Связь между гиперурикемией (повышенным уровнем мочевой кислоты) и риском развития сердечно-сосудистых болезней установлена в ходе крупных эпидемиологических исследований. Доказана взаимосвязь высокого уровня мочевой кислоты с артериальной гипертензией, сахарным диабетом, инсулинорезис­тент­ностью, ожирением и обусловленными атеросклерозом сердечно–сосудистыми заболеваниями. 


В исследовании NHANES I (the National Health and Nutrition Examination Survey) выявлена независимая связь между гиперурикемией и ростом сердечно–сосудистой летальности. С повышением уровня МК риск смерти от ИБС возрастал на 77% у мужчин и на 300% у женщин. Увеличение концентрации МК на 1 мг/дл (59,5 мкмоль/л) ассоциировалось со значительным увеличением летальности как среди мужчин, так и среди женщин. 12–летнее исследование (PIUMA), в котором участвовало более 1500 ранее не леченных пациентов с артериальной гипертенизией, также продемонстрировало, что уровень мочевой сыворотки – сильный предиктор кардиоваскулярной заболеваемости и смертности. 
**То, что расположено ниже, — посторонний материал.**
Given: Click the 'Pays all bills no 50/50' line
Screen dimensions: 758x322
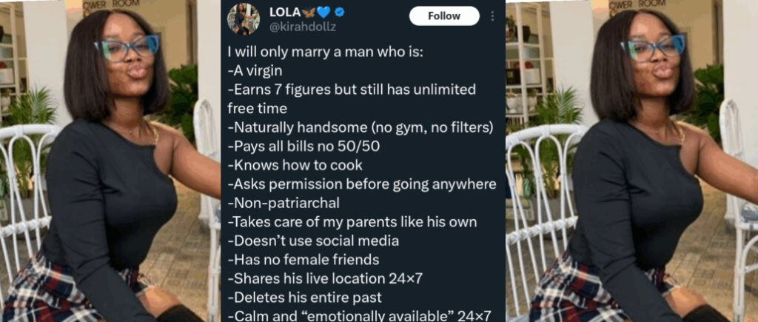Looking at the screenshot, I should 304,146.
Изучение больных сахарным диабетом 2 типа показало значительное повышение частоты инсульта при росте уровня мочевой кислоты. При этом связь оставалась значимой даже после исключения других кардиоваскулярных факторов риска. Между тем результаты Фрамингемского исследования не выявили значительной связи между уровнем мочевой кислоты и кардиоваскулярной заболеваемостью. 

Гиперурикемия была обнаружена у почти 90% подростков с впервые диагностированной артериальной гипертензией. Результаты исследований свидетельствуют, что коррекция гирерурикемии может предотвращать развитие сердечно–сосудистых катастроф.

Так что же делать при бессимптомном повышении мочевой кислоты?

Показано, что не только кристаллы моноурата натрия, но и растворимая мочевая кислота при бессимптомной ГУ может приводить к увеличению уровня воспалительных медиаторов и индуцировать пролиферацию сосудистых гладкомышечных клеток in vitro. Многие из этих «провоспалительных» медиаторов имеют фундаментальное значение в патогенезе атеросклеротического поражения сосудов и его осложнений. Поэтому следует слегка изменить питание, об этом в следующей статье.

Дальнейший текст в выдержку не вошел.